Insight & Analysis

Rates of change

Published: Mar 2022

Uncertainty around interest rate rises has not yet added significant complexity to the transition from LIBOR pricing, but experts warn of the impact of further rate increases.

3 walnuts in a row

According to a recent report from Coalition Greenwich, the combination of interest rate hikes and the move away from LIBOR pricing has the potential to create anomalies in commercial loans over the coming months.

Assistant Director Financial Advisory at Deloitte, Svenja Schumacher, acknowledges that the ability to forecast interest payments due to the backward-looking nature of risk free rates has become more difficult.

“For example, if someone took out a loan on £6m LIBOR beginning December 2021, they would know in December already how much interest would be due in May 2022,” she says. “A loan on SONIA, in comparison, would have already captured the two interest rate hikes from December and February through higher daily rates, which are compounded to make up the final rate.”

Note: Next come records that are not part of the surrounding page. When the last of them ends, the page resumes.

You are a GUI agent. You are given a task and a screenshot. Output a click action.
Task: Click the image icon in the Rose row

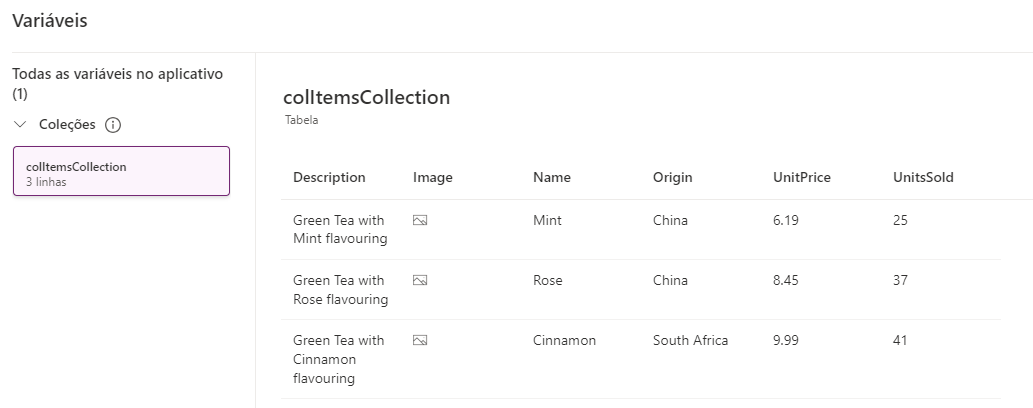pyautogui.click(x=420, y=281)
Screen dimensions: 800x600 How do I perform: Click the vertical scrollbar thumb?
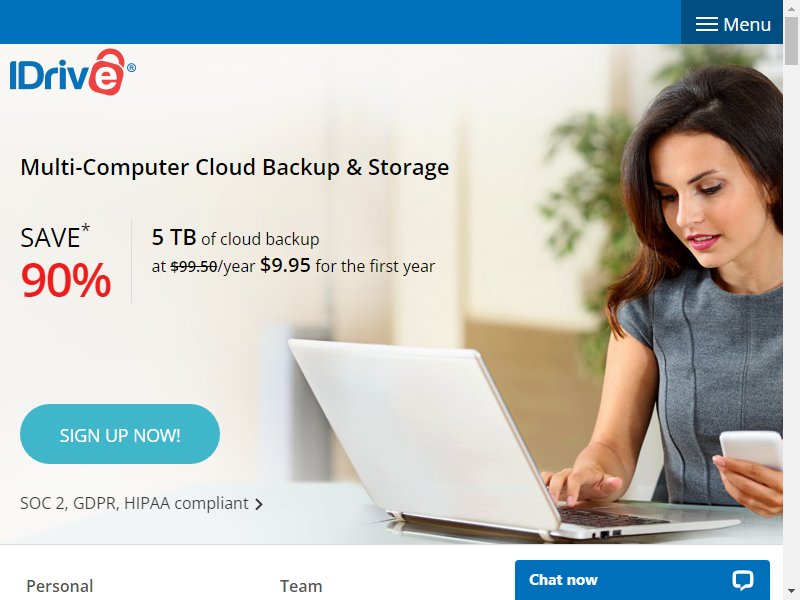click(x=791, y=41)
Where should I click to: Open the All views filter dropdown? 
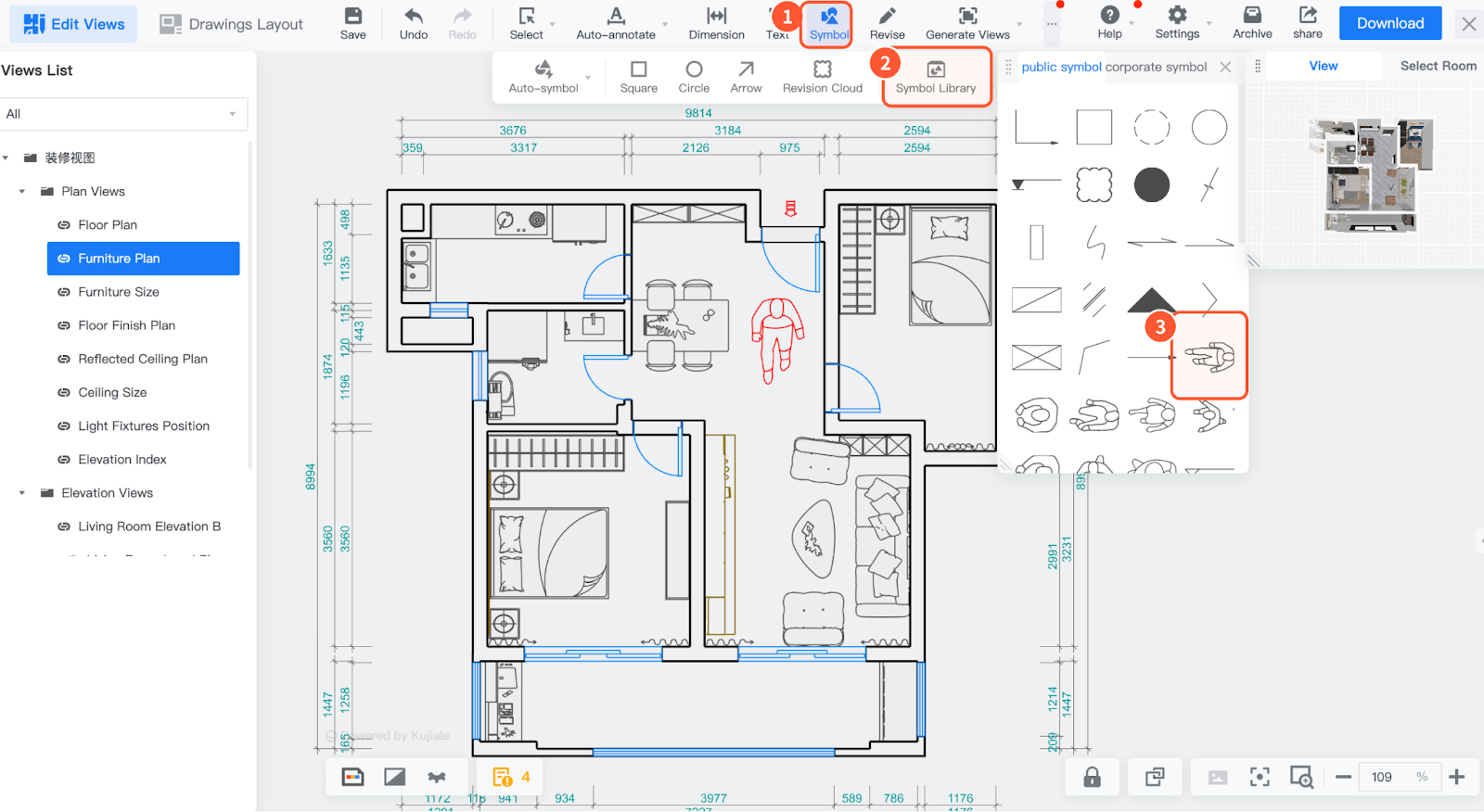point(123,114)
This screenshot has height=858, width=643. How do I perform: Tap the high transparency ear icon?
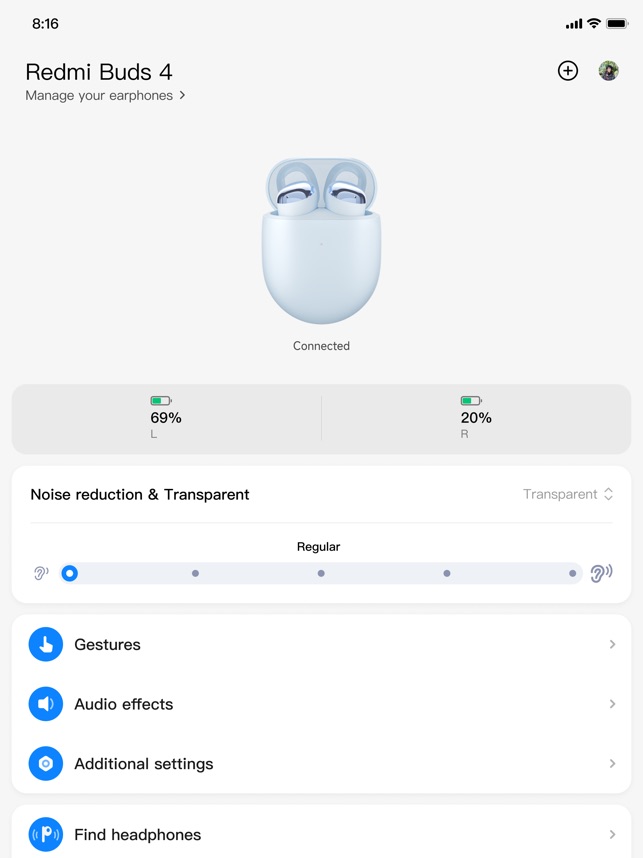[x=601, y=573]
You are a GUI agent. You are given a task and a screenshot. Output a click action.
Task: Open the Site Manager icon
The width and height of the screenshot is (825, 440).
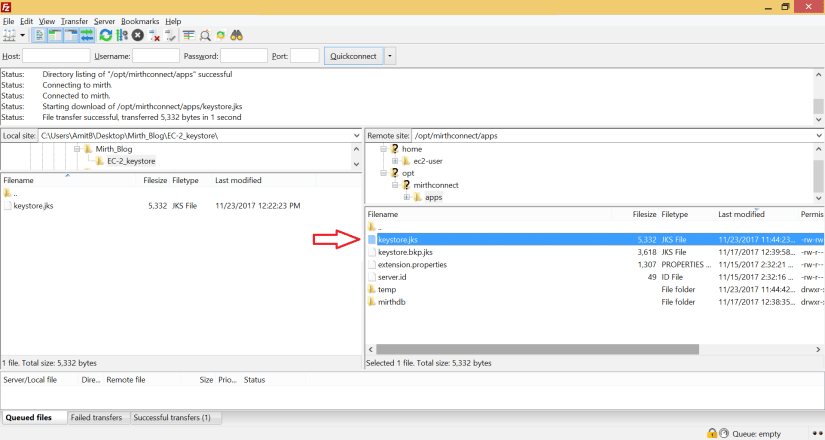pyautogui.click(x=10, y=36)
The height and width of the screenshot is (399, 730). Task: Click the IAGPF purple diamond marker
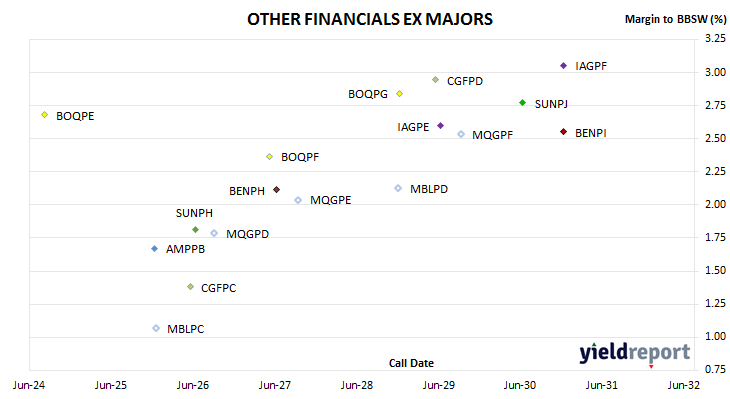(563, 66)
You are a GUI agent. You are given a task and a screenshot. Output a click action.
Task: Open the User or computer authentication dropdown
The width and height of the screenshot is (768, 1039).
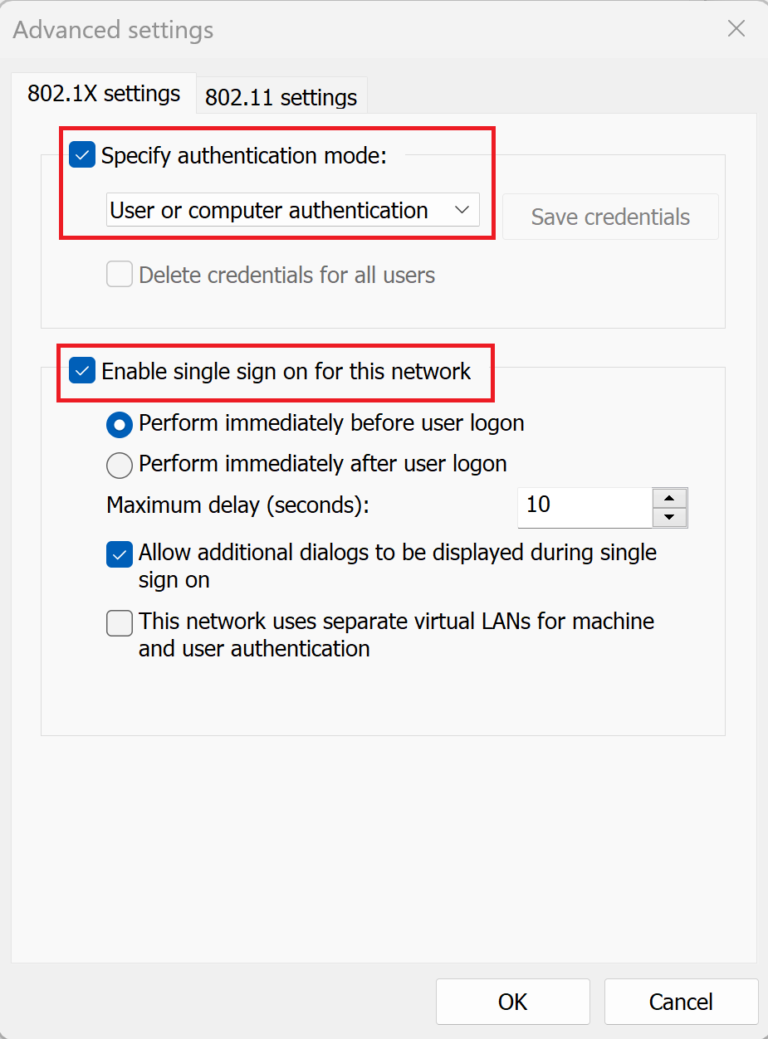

This also leaves the borrower with further uncertainty with regards to the March and April Monetary Policy Committee meetings, which could increase the rate further.

Given the lack of experience of how SOFR or other risk free rates behave in a hiking cycle, borrowers still trying to get their heads around how the new rates will be impacted by rising interest rates, says Ulrich Lotze, Head of Risk & Platforms Financing Risk at Standard Chartered.

“Asian banks are still calibrating how to accurately measure funding costs and how to translate that into liquidity premia for floating term pricing,” he adds.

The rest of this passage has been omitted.